- Records for this task -
########

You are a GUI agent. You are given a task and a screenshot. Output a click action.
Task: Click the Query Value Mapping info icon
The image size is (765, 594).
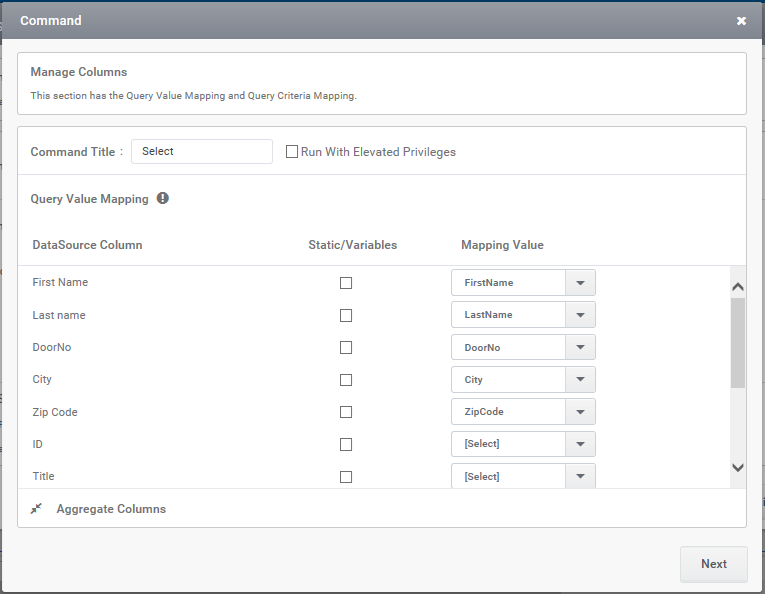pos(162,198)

########

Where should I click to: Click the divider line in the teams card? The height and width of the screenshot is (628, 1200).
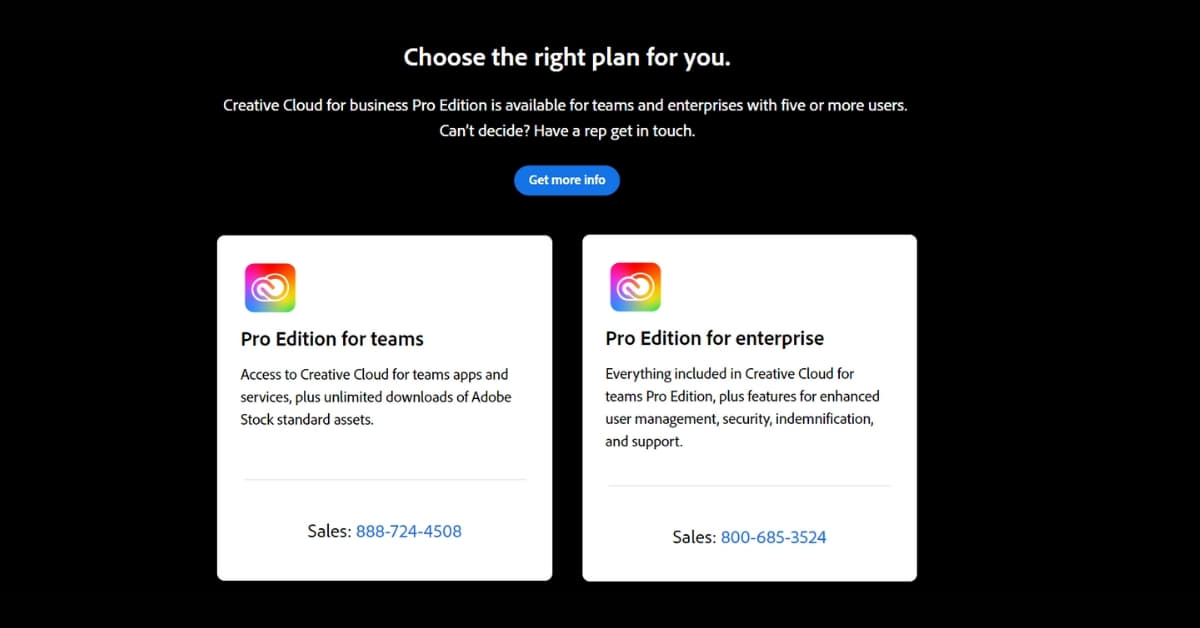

########

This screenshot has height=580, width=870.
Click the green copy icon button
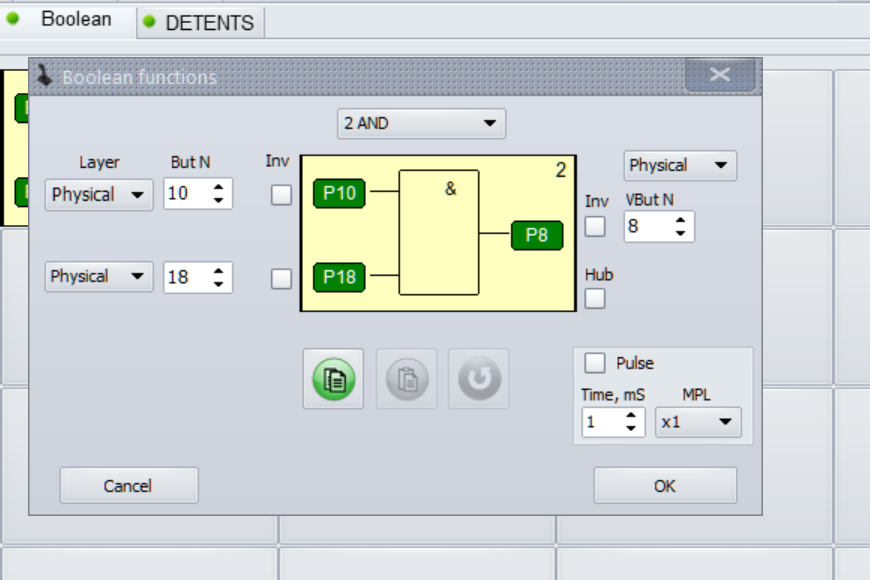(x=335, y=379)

########

- Problem details -
Filter the lines above, keeping and copying those that contain "screenshot".

- Response below -
You are a GUI agent. You are given a task and a screenshot. Output a click action.
Where should I click to: Click the divider line in the teams card? The height and width of the screenshot is (628, 1200).
This screenshot has height=580, width=870.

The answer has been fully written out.